9. She deposed that the petitioners, via a letter dated 18th March 2024, sought to have access to the deceased’s medical records, which they couldn’t allow as none of them was named as the next of kin of the deceased and also for lack of a court order. She stated that the release of the said information to the petitioners would have amounted to a breach of the provisions of the Data Protection Act and the Health Act of 2017. That the 1st respondent is willing to release the same if a court order is issued.

10. She confirmed that the deceased was attended to at the 1st respondent’s facility by two practitioners, namely Dr Juzar Hooker and Dr Nasir Bhanji, who are both private doctors with admitting and clinical privileges at the 1st respondent’s facility.
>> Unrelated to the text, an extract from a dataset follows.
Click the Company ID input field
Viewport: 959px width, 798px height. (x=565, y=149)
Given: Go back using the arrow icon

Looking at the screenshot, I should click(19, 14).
11. The 3rd respondent filed a replying affidavit to the application sworn by its Chief Medical Officer, Paul Makau, on 4th July 2024. He stated that the entire suit and the application were filed in the wrong court in terms of geographical jurisdiction as the matters complained of and the property forming the same are in Nairobi.

12. He further stated that the 3rd respondent’s interaction with the deceased was limited to home-based care, which its homecare nurses provided. Mr Makau deposed that the 3rd respondent had never refused to provide the deceased’s medical documents to the petitioners. Due to patient confidentiality, the same could not be provided without a court order. He thus stated that the 3rd Respondent was willing to provide the same if a court order was issued.

13. The 7th, 8th and 9th respondents also filed a replying affidavit sworn by Madabhushi Soundararajan on 28th June 2024. He reiterated the 7th, 8th and 9th respondents' position in the notice of preliminary objection and stated that the deceased incorporated ENAL on 3rd September 2021, where she was the majority shareholder. On 7th September 2021, she transferred all the property on Land Reference No.209/7474 to ENAL. She later transferred all her shares in ENAL to Kenafrique Administration Ltd, a nominee company of MTC, on 29th October 2019.

14. He averred that the deceased prepared a will dated 14th January 2022 in which she bequeathed all her shares in ENAL to MTC which were instead transferred to Kenafrique to administer ENAL. He referred to the deceased’s letter dated 17th January 2022, expressing her wishes to have the property be sold and proceeds credited to ENAL’s account for future distributions to the beneficiaries and that the beneficiaries are only entitled to the deceased’s shares and the property. The 7th respondent cannot be treated as part of the deceased’s estate as it is the registered proprietor of the property, which the deceased had already relinquished her rights and interests before her death. He also stated that a petition for proof of the will was filed at the High Court of Kenya, Nairobi and urged the Court to dismiss the application.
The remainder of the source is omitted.